What you need to do: Read the records beneath this task and copy every line that contains the string "toolbar".

[Start of section]

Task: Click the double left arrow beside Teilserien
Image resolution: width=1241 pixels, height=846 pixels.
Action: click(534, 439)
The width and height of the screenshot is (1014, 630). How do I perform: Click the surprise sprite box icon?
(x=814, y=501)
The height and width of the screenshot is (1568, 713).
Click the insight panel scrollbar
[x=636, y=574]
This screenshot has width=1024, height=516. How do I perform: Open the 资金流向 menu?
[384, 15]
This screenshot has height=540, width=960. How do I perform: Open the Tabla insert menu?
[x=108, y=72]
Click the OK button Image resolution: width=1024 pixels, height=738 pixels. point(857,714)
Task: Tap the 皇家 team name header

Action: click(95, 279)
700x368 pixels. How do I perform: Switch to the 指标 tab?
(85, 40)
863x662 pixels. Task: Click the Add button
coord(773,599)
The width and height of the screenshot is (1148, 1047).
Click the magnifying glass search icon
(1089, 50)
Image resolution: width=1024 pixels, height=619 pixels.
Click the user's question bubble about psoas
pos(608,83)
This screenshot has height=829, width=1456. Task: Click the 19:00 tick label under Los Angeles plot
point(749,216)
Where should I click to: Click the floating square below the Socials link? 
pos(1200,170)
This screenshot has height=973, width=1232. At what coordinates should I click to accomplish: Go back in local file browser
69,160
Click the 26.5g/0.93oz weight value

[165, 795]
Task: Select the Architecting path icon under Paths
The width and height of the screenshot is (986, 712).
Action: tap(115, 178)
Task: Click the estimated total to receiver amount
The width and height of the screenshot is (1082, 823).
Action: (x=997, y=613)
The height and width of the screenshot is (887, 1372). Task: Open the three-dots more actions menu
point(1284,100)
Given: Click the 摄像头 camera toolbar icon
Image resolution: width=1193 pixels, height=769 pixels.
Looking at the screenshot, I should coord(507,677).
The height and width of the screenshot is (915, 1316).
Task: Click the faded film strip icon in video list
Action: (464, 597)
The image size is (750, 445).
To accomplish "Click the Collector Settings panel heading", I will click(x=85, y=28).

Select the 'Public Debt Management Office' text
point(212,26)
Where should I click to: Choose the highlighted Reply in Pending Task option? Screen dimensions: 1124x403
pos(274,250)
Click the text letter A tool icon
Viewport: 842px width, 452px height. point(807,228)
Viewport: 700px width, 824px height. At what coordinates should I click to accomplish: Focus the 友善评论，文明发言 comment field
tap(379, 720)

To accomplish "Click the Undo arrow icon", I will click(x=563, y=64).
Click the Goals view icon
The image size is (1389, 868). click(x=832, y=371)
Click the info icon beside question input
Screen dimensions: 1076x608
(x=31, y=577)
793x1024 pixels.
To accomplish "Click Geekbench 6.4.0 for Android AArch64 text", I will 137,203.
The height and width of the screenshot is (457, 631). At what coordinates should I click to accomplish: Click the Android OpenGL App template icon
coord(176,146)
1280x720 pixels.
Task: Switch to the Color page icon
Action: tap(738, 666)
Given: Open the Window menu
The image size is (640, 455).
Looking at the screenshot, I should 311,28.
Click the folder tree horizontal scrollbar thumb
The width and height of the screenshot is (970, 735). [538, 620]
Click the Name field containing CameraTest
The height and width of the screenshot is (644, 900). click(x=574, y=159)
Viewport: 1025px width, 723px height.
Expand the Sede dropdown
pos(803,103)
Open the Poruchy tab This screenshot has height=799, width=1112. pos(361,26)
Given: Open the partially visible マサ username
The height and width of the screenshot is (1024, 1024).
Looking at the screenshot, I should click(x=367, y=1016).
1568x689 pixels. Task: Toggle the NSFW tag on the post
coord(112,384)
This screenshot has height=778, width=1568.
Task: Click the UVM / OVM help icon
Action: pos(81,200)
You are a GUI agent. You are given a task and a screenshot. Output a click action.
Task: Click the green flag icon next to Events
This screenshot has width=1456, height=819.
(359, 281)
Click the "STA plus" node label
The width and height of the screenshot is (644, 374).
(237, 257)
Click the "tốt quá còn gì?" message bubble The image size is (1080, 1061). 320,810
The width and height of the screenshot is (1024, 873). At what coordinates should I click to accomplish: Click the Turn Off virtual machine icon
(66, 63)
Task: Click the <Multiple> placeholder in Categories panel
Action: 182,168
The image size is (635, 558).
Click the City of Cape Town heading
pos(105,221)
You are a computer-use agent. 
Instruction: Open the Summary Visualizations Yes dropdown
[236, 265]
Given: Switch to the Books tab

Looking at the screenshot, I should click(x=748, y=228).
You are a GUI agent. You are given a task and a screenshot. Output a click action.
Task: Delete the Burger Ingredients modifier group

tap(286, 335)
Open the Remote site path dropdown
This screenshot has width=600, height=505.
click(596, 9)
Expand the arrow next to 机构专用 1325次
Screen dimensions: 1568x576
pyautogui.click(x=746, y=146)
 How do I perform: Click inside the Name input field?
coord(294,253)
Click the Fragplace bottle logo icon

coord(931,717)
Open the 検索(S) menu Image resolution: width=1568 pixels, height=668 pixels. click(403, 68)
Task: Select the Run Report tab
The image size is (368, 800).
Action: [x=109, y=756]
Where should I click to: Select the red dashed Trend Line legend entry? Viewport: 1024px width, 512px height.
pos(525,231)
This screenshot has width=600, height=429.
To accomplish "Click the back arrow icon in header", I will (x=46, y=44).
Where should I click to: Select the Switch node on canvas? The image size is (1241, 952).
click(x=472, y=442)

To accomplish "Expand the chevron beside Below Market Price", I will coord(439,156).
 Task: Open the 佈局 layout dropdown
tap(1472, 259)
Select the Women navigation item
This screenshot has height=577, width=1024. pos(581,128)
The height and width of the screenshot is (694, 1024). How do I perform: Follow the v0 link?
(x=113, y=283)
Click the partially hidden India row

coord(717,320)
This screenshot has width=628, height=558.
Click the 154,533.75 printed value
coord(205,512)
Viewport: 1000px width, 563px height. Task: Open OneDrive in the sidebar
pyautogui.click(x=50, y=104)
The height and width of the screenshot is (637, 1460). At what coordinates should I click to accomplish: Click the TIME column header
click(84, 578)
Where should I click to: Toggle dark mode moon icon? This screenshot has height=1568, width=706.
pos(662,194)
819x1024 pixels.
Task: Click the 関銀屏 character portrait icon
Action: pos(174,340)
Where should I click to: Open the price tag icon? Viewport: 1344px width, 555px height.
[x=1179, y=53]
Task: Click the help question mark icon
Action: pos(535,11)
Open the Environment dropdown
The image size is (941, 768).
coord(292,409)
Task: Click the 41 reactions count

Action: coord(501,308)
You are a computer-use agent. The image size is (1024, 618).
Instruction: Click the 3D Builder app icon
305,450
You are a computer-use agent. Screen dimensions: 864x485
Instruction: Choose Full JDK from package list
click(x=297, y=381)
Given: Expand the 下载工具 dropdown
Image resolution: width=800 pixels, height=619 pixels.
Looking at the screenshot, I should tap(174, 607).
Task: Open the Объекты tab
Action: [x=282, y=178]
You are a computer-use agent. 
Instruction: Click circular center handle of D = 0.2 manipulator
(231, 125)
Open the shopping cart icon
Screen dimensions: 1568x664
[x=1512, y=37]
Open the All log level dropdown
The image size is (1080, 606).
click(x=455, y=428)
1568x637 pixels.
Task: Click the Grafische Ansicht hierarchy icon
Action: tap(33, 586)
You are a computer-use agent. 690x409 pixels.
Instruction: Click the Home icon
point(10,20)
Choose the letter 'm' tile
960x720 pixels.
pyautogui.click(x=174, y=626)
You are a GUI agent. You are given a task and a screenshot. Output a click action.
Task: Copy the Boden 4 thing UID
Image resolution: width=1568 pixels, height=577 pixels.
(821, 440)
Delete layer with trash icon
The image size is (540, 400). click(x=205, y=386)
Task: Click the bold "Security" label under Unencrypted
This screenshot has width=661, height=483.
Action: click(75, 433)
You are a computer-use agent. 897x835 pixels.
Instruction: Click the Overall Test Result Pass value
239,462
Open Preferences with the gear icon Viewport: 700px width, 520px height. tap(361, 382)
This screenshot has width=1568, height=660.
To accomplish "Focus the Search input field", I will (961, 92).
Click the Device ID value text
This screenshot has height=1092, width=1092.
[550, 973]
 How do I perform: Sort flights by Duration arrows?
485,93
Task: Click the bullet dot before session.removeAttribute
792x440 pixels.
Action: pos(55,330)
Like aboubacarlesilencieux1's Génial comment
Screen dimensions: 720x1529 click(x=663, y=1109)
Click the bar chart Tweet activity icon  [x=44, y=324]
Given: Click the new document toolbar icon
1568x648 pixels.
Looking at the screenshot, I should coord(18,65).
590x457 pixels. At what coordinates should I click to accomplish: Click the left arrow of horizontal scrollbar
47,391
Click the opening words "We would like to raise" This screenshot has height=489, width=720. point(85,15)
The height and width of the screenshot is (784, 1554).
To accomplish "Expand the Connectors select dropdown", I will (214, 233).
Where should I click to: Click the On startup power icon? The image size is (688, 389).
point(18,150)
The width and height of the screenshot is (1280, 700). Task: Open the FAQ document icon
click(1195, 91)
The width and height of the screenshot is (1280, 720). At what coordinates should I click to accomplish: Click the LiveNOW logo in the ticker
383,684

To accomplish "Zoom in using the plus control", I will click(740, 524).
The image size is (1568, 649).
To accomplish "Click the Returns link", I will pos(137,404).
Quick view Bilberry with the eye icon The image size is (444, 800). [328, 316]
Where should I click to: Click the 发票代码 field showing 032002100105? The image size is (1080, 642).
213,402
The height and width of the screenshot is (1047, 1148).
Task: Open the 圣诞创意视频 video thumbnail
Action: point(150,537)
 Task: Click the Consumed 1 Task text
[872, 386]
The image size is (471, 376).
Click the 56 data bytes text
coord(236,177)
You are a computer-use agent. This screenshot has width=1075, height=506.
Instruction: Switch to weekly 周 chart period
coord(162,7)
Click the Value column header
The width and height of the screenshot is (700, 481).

[End of section]

Written answer:
Given: Click the 摄像头 camera toolbar icon
Given: Click the new document toolbar icon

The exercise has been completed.